(Stored data entries)
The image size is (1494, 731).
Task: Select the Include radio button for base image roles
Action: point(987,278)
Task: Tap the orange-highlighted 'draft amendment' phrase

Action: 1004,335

Directions ->
When you reach the line containing "Task: Tap the" in the data above, retype it and each line after it through the final one, exactly as written.

Final answer ->
Task: Tap the orange-highlighted 'draft amendment' phrase

Action: 1004,335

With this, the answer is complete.